_Short task_:
Edit the listing below by replacing every "Screen dimensions" with "Display size". Keep everything else unchanged.
------ Records to use ------
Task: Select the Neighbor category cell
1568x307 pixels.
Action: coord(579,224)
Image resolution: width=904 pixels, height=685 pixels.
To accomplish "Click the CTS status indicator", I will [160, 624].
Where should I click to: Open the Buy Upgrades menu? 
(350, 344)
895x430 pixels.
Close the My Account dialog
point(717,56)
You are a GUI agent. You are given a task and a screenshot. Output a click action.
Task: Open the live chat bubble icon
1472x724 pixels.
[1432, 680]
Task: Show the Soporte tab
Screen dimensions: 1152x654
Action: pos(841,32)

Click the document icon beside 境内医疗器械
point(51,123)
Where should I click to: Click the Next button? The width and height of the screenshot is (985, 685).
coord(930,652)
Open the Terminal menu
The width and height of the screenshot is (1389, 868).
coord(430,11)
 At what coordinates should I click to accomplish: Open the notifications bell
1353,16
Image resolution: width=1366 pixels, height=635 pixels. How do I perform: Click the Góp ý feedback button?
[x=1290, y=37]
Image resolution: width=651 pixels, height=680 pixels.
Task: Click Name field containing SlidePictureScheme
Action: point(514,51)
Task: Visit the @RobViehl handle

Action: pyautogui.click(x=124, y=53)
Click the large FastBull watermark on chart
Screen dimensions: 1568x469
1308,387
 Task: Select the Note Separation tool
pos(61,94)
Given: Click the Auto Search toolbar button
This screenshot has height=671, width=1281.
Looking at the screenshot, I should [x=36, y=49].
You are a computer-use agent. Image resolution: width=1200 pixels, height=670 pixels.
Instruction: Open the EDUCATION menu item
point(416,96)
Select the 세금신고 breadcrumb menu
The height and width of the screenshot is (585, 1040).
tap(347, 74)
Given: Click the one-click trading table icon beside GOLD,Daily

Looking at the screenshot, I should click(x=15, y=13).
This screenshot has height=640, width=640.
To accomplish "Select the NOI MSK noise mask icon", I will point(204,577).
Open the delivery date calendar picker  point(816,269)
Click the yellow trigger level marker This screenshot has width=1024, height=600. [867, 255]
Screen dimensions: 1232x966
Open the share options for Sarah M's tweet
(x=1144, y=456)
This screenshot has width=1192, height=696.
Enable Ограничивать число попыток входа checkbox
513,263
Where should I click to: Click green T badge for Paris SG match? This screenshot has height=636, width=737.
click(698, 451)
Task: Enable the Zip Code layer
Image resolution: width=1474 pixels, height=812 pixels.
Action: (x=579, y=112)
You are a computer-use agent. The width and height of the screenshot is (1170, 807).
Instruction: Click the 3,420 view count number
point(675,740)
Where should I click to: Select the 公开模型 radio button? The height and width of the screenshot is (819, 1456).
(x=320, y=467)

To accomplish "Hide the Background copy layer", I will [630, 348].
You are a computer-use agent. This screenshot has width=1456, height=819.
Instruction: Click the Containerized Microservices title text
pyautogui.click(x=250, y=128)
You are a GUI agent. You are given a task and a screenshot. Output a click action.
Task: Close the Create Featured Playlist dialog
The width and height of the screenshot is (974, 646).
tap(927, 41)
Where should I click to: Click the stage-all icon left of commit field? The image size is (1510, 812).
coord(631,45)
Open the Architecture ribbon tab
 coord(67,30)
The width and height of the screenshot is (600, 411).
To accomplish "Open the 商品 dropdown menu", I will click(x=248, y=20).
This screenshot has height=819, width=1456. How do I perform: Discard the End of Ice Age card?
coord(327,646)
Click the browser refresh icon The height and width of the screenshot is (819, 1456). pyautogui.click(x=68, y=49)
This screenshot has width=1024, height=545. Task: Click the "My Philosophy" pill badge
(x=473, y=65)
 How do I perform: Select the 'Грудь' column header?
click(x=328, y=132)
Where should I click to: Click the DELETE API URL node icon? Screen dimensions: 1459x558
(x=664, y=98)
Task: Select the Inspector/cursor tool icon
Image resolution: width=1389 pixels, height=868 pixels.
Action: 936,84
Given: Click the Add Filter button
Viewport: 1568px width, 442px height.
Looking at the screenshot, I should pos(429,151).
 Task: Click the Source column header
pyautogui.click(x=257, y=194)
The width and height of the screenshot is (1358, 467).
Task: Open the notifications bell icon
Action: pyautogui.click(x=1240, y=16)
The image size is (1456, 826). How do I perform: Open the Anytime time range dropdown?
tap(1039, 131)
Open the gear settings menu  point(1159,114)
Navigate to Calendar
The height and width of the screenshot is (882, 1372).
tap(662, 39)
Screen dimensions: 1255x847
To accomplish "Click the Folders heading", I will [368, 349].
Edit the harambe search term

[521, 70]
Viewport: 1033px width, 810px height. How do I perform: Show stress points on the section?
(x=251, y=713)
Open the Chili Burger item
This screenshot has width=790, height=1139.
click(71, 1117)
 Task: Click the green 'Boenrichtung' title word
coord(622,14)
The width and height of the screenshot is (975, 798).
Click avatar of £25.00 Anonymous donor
------
_Task output_:
Task: Select the Neighbor category cell
1568x307 pixels.
Action: coord(579,224)
Image resolution: width=904 pixels, height=685 pixels.
To accomplish "Click the CTS status indicator", I will [160, 624].
Where should I click to: Open the Buy Upgrades menu? 
(350, 344)
895x430 pixels.
Close the My Account dialog
point(717,56)
You are a GUI agent. You are given a task and a screenshot. Output a click action.
Task: Open the live chat bubble icon
1472x724 pixels.
[1432, 680]
Task: Show the Soporte tab
Display size: 1152x654
Action: pos(841,32)

Click the document icon beside 境内医疗器械
point(51,123)
Where should I click to: Click the Next button? The width and height of the screenshot is (985, 685).
coord(930,652)
Open the Terminal menu
The width and height of the screenshot is (1389, 868).
coord(430,11)
 At what coordinates should I click to accomplish: Open the notifications bell
1353,16
Image resolution: width=1366 pixels, height=635 pixels. How do I perform: Click the Góp ý feedback button?
[x=1290, y=37]
Image resolution: width=651 pixels, height=680 pixels.
Task: Click Name field containing SlidePictureScheme
Action: point(514,51)
Task: Visit the @RobViehl handle

Action: pyautogui.click(x=124, y=53)
Click the large FastBull watermark on chart
Display size: 1568x469
1308,387
 Task: Select the Note Separation tool
pos(61,94)
Given: Click the Auto Search toolbar button
This screenshot has height=671, width=1281.
Looking at the screenshot, I should [x=36, y=49].
You are a computer-use agent. Image resolution: width=1200 pixels, height=670 pixels.
Instruction: Open the EDUCATION menu item
point(416,96)
Select the 세금신고 breadcrumb menu
The height and width of the screenshot is (585, 1040).
tap(347, 74)
Given: Click the one-click trading table icon beside GOLD,Daily

Looking at the screenshot, I should click(x=15, y=13).
This screenshot has height=640, width=640.
To accomplish "Select the NOI MSK noise mask icon", I will point(204,577).
Open the delivery date calendar picker  point(816,269)
Click the yellow trigger level marker This screenshot has width=1024, height=600. [867, 255]
Display size: 1232x966
Open the share options for Sarah M's tweet
(x=1144, y=456)
This screenshot has width=1192, height=696.
Enable Ограничивать число попыток входа checkbox
513,263
Where should I click to: Click green T badge for Paris SG match? This screenshot has height=636, width=737.
click(698, 451)
Task: Enable the Zip Code layer
Image resolution: width=1474 pixels, height=812 pixels.
Action: (x=579, y=112)
You are a computer-use agent. The width and height of the screenshot is (1170, 807).
Instruction: Click the 3,420 view count number
point(675,740)
Where should I click to: Select the 公开模型 radio button? The height and width of the screenshot is (819, 1456).
(x=320, y=467)

To accomplish "Hide the Background copy layer", I will [630, 348].
You are a computer-use agent. This screenshot has width=1456, height=819.
Instruction: Click the Containerized Microservices title text
pyautogui.click(x=250, y=128)
You are a GUI agent. You are given a task and a screenshot. Output a click action.
Task: Close the Create Featured Playlist dialog
The width and height of the screenshot is (974, 646).
tap(927, 41)
Where should I click to: Click the stage-all icon left of commit field? The image size is (1510, 812).
coord(631,45)
Open the Architecture ribbon tab
 coord(67,30)
The width and height of the screenshot is (600, 411).
To accomplish "Open the 商品 dropdown menu", I will click(x=248, y=20).
This screenshot has height=819, width=1456. How do I perform: Discard the End of Ice Age card?
coord(327,646)
Click the browser refresh icon The height and width of the screenshot is (819, 1456). pyautogui.click(x=68, y=49)
This screenshot has width=1024, height=545. Task: Click the "My Philosophy" pill badge
(x=473, y=65)
 How do I perform: Select the 'Грудь' column header?
click(x=328, y=132)
Where should I click to: Click the DELETE API URL node icon? Display size: 1459x558
(x=664, y=98)
Task: Select the Inspector/cursor tool icon
Image resolution: width=1389 pixels, height=868 pixels.
Action: 936,84
Given: Click the Add Filter button
Viewport: 1568px width, 442px height.
Looking at the screenshot, I should pos(429,151).
 Task: Click the Source column header
pyautogui.click(x=257, y=194)
The width and height of the screenshot is (1358, 467).
Task: Open the notifications bell icon
Action: pyautogui.click(x=1240, y=16)
The image size is (1456, 826). How do I perform: Open the Anytime time range dropdown?
tap(1039, 131)
Open the gear settings menu  point(1159,114)
Navigate to Calendar
The height and width of the screenshot is (882, 1372).
tap(662, 39)
Display size: 1255x847
To accomplish "Click the Folders heading", I will [368, 349].
Edit the harambe search term

[521, 70]
Viewport: 1033px width, 810px height. How do I perform: Show stress points on the section?
(x=251, y=713)
Open the Chili Burger item
This screenshot has width=790, height=1139.
click(71, 1117)
 Task: Click the green 'Boenrichtung' title word
coord(622,14)
The width and height of the screenshot is (975, 798).
Click avatar of £25.00 Anonymous donor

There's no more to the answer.